You meet her. You click. You wonder how you’ve never met her before, furthermore when you go to add her on Facebook and notice you have 100+ mutual friends. You make plans to see each other again, and then again the next day for brunch, and then again for a mid-week jaunt throughout the city, to events, to parties, for drinks and the like. She texts you when that guy she’s into texts her. You call her after you just ran into that one guy you were hoping you wouldn’t run into. The term bff gets thrown around, as do I love you’s. Two peas in a pretty little pod. Fast friends.
As the weeks continue on, they look the same. Similar. They’re filled with her and her tales and you and yours, tales which now seem to be overlapping since they mostly now involve each other. Welcome to the world of fast friends, made easier (and all the more common) thanks to technology at our leisure. Texting, Facebooking, Tweeting, DMing, PMing, emailing and the like. Everyone being available how you want, when you want, and then some.
So, is there something wrong with this new trend, which I like to call ‘fast friends?’ Well that depends. You see, we tend to get caught up in a moment, similar to how we do when we meet a new mate. We want to spend all our time with them and share ourselves with them. Now that can be fine, but come two or three months later, when the excitement of having a new bestie wears off, when you start to get to learn how she works and who she really is, behind that amazingly fun facade, the friendship feeling fades. Perhaps you find out she wasn’t as trusting as you hoped. Perhaps you find out she was just there for the fun times and couldn’t be there when you thought you needed her most. Perhaps another friend of hers came in the middle of you two and she made her choice, clear by her no longer being as available as her once overly-available self.
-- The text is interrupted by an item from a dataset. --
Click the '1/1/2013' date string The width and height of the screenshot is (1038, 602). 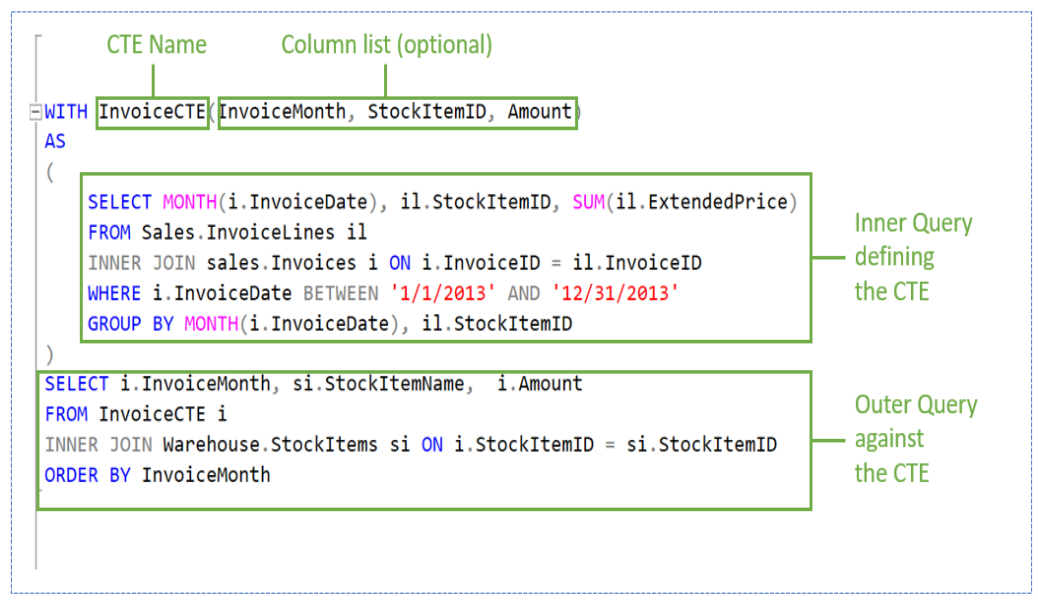[x=459, y=294]
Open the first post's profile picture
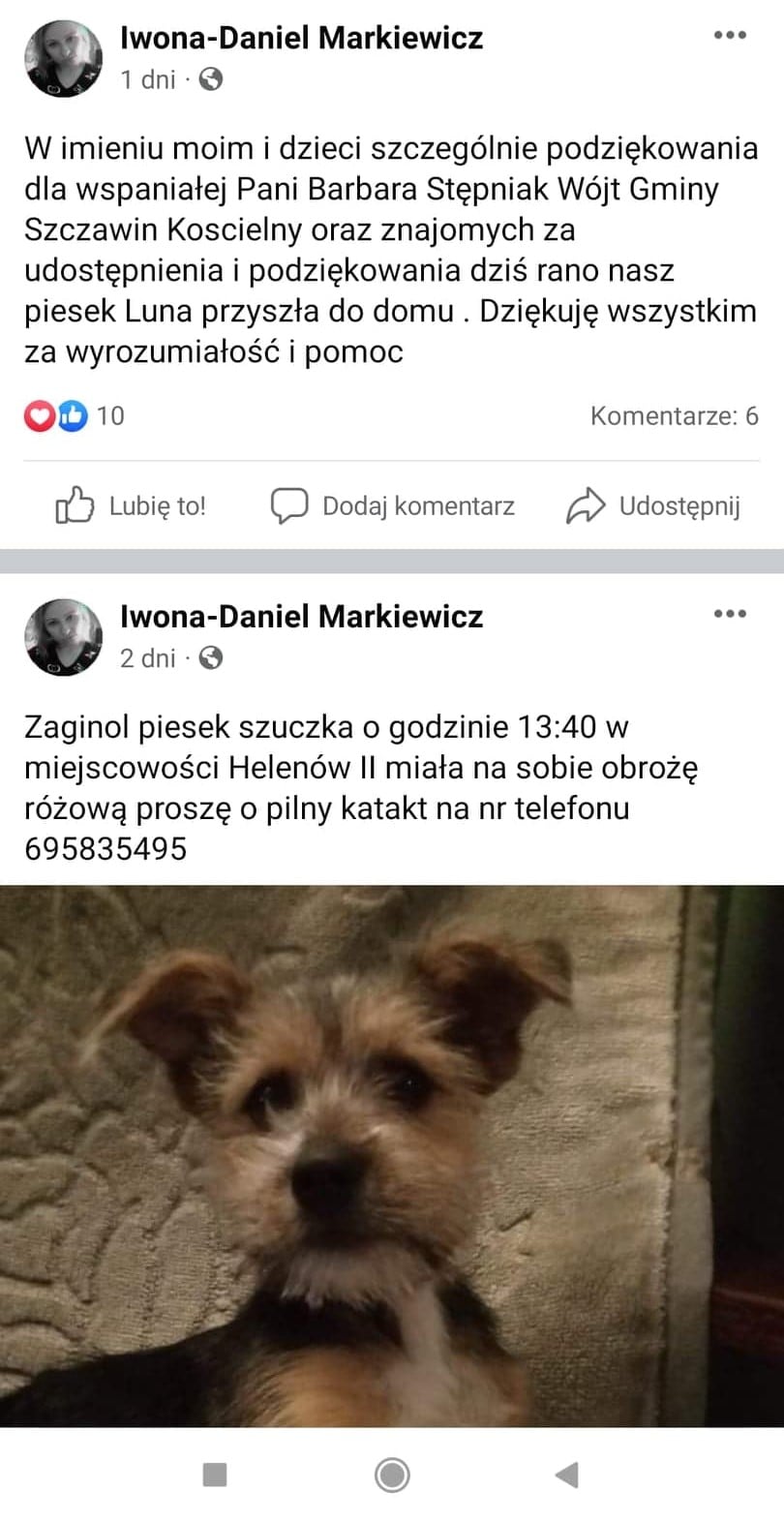The width and height of the screenshot is (784, 1522). [64, 58]
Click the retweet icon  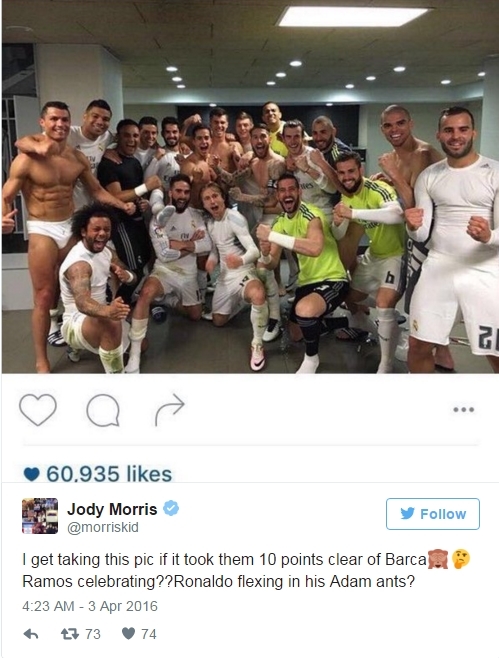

As far as fast friends go, indulge in them to a degree, but be weary. People come into our lives for reasons, and perhaps something about this immediate connection might make you a better you, or help you grow in some way. But, it can also hold you back. It can also affect other friendships with people who have been in your life for years; who you know aren’t around for the fun and games but who are loyal and have your best interest at heart.
Tread lightly. Enjoy the moment and don’t give too much too soon. Notice if what you’re putting out, you’re getting back in return.